Silvio Narizzano (8 February 192726 July 2011) was a Canadian film and television director who worked primarily in the United Kingdom. His directorial credits included the critically acclaimed films Georgy Girl (1966) and Loot (1970), which brought Narizzano several accolades, and television dramas like ITV Play of the Week, Zero One, Court Martial, Come Back, Little Sheba, Staying On, and The Body in the Library. He was nominated for four BAFTA Awards (including once for Best British Film), winning once for Best Drama Series.

Life and career
Born in Montreal to a family of Italian background, Narizzano was educated at Bishop's University, Quebec. His cinematic influences included Richard Lester, Tony Richardson, John Schlesinger, and the French New Wave. He initially worked for the Mountain Playhouse in Montreal and the Canadian Broadcasting Corporation (CBC). He then emigrated to the United Kingdom, where he directed various TV series and his first film, Hammer Horror's Fanatic (1965). Narizzano's most successful film was Georgy Girl (1966), which received four Academy Award nominations as well as a BAFTA nomination for Best British Film, and was entered into the 16th Berlin International Film Festival.

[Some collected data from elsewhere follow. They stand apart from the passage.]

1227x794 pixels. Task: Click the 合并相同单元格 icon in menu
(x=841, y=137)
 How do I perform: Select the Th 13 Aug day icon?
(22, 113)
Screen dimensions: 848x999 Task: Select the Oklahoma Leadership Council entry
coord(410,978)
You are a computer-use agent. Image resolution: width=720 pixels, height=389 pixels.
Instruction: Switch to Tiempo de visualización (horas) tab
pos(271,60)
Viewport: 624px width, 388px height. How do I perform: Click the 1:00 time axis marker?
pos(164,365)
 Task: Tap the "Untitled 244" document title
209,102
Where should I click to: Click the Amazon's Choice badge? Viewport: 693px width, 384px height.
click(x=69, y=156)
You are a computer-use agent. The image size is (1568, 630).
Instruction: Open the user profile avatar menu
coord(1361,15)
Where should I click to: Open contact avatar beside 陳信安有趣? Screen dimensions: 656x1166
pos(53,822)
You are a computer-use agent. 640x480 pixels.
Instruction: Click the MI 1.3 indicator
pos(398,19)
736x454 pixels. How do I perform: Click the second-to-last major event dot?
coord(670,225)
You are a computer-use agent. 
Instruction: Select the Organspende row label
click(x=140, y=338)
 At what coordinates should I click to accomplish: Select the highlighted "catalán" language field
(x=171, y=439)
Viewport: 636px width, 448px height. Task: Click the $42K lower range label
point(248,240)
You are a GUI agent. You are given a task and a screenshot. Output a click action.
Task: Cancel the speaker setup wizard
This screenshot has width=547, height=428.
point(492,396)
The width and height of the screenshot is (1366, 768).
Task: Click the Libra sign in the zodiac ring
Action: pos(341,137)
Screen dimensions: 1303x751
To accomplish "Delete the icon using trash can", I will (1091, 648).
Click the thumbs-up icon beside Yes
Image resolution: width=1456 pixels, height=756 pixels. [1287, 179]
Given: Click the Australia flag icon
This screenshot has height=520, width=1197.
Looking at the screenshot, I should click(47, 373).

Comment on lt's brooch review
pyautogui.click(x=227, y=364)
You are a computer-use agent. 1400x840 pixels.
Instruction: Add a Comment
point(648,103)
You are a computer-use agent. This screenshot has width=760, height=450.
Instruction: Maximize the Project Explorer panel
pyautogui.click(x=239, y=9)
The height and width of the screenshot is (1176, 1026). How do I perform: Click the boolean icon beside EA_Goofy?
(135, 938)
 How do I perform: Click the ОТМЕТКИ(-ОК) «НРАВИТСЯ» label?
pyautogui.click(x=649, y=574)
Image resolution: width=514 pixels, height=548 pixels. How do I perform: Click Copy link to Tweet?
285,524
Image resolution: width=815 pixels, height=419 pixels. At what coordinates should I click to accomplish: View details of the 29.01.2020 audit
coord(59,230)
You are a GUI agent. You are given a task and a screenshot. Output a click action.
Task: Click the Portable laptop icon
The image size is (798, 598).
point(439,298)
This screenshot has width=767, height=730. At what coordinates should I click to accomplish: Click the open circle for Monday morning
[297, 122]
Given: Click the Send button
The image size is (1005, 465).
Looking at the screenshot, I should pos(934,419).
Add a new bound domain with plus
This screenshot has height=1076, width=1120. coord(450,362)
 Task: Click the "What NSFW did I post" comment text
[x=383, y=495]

His other work included The Glass Menagerie for Granada TV (1963), Loot, the 1970 film of Joe Orton's play of the same name, the comedy-drama Why Shoot the Teacher? (1977), Demi Moore's debut film Choices, and the made-for-television films Staying On (1980, adapted from Paul Scott's novel of the same name),  "Young Shoulders" 1984 Play for Today for BBC from John Wain's novel and The Body in the Library (1984, adapted from the Agatha Christie murder mystery). His Come Back, Little Sheba (1977), a TV version of the play by William Inge, was broadcast as part of the anthology series Laurence Olivier Presents. In 1990 Narizzano directed a pilot for a British detective series: Inspector Alleyn Mysteries based on the novels by Dame Ngaio Marsh written in the 1930s. The pilot, titled "Artists in Crime", was first aired 23 December 1990 on BB1.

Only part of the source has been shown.